| REQUIRED TASKS |
1: Answer these questions using the passage on allergy shot side effects:
(a) In what share of injection visits do systemic reactions occur?
(b) At how many hours after the shot may the late-phase reaction peak?
(c) For how many hours should a person with only a local reaction watch for new symptoms?
2: Continue the passage on allergy shot side effects from the point where it ends.

━━ SUPPLIED PASSAGE ━━

See if at-home shots are right for youFrom Injection-Site Swelling to Serious Reactions: The Full Spectrum
Injection-site redness and swelling is the most common allergy shot side effect by a wide margin — it is the expected local immune response to the allergen extract delivered under the skin. At the far other end of the spectrum, systemic reactions involving areas beyond the injection site occur in 0.1-0.2% of injection visits — approximately 500-1000 times less commonly than local reactions, per AAAAI/ACAAI national surveillance data covering 54 million injection visits. Understanding where a given reaction falls on this spectrum determines how to respond. The most common side effect (local injection-site swelling) requires ice and possibly an antihistamine. The least common but most serious side effect (anaphylaxis) requires epinephrine and emergency services. The critical distinguishing factor is whether the reaction stays at the injection site or involves the rest of the body. The immediate local reaction is IgE-mediated: mast cells at the injection site recognize the allergen and release histamine, producing a wheal and erythema within 20-30 minutes. A second wave — the late-phase reaction — may peak at 6-12 hours as eosinophils and T-cells are recruited to the site by cytokines from the initial response. Most local reactions resolve by the following day; large late-phase reactions may take 24-48 hours to resolve.
When to Worry: Decision Guide
Is the redness and swelling limited only to the area around the injection site?
Local reaction — normal and expected
Ice for 10-20 minutes. Oral antihistamine for itch. No emergency. Measure the reaction — report to allergist if larger than palm-sized or not improving after 48 hours.
Symptoms beyond injection site — possible systemic reaction
Treat as a possible systemic reaction. Use your prescribed epinephrine auto-injector for severe symptoms, call 911, and notify your care team; on a Zoom-supervised dose your allergist directs treatment live.
Are you experiencing hives elsewhere on your body, throat tightness, or difficulty breathing?
Systemic reaction — requires immediate attention
Treat as a systemic reaction now. Do not attempt to drive. Use your prescribed epinephrine auto-injector for severe symptoms and call 911; on a Zoom-supervised dose your allergist directs treatment live and your care team helps coordinate next steps.
Local reaction only — monitor at home
Ice and antihistamine. Watch for any new symptoms developing in the next 4 hours. Call clinic if anything changes.
Frequently asked questions
What is the most common side effect of an allergy shot?
The most common side effect of an allergy shot is a local reaction at the injection site — redness, swelling, and itching at the spot where the needle was inserted, typically the posterior upper arm. This occurs in 26-86% of allergy shot patients depending on the study and definition used, making it by far the most frequently experienced adverse event of SCIT. The reaction consists of an immediate IgE-mediated wheal forming within 20-30 minutes, and sometimes a late-phase swelling that develops 6-12 hours later. Most local reactions resolve within 24 hours. They are expected, normal, and do not require clinical intervention unless they exceed palm-size or persist beyond 48 hours. By comparison, systemic reactions — the more serious category — occur in only 0.1-0.2% of injection visits, roughly 500-1000 times less frequently.
How long does injection-site swelling from an allergy shot last?

━━━
━━ EXTRACTED DATA ━━

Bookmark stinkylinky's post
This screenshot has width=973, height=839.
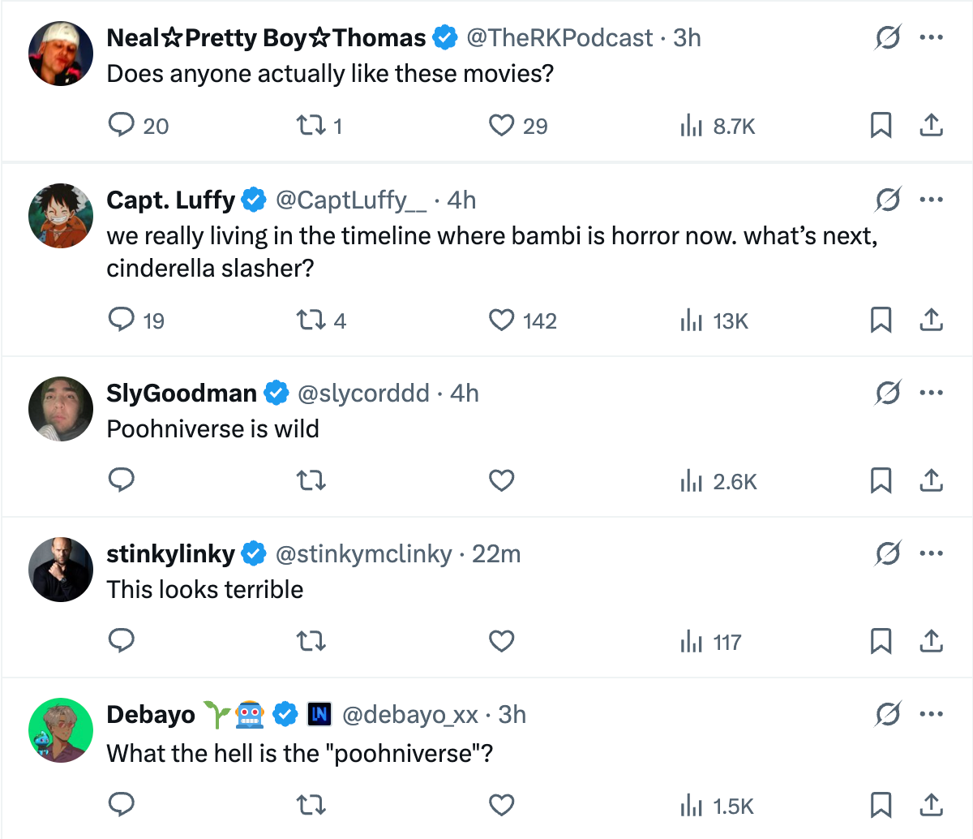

━━━
━━ EXTRACTED DATA ━━

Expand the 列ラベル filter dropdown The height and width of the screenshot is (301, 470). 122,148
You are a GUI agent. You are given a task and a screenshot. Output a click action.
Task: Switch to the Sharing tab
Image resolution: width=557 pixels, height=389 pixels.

━━━

| TASK RESULTS |
1:
(a) 0.1-0.2% of injection visits
(b) 6-12 hours
(c) The next 4 hours

2:
The immediate wheal — the small bump appearing within 20-30 minutes of the injection — typically resolves within 1-3 hours. A late-phase local reaction may develop 6-12 hours after the injection as eosinophils migrate to the site; this can persist for 24-48 hours and sometimes longer for larger reactions. Most injection-site reactions from allergy shots are fully resolved within 24-48 hours. Large local reactions (LLRs — swelling larger than 2.5 cm or palm-sized) can take 24 hours to 10 days to fully resolve in the most significant presentations. If swelling has not begun to improve at all after 48 hours, or if it is worsening instead of improving, contact your allergist. Persistent firm nodules lasting weeks to months are a separate entity (associated with aluminum-adsorbed depot extracts) and should be evaluated by the allergist.
Is it normal for an allergy shot to cause a large bump?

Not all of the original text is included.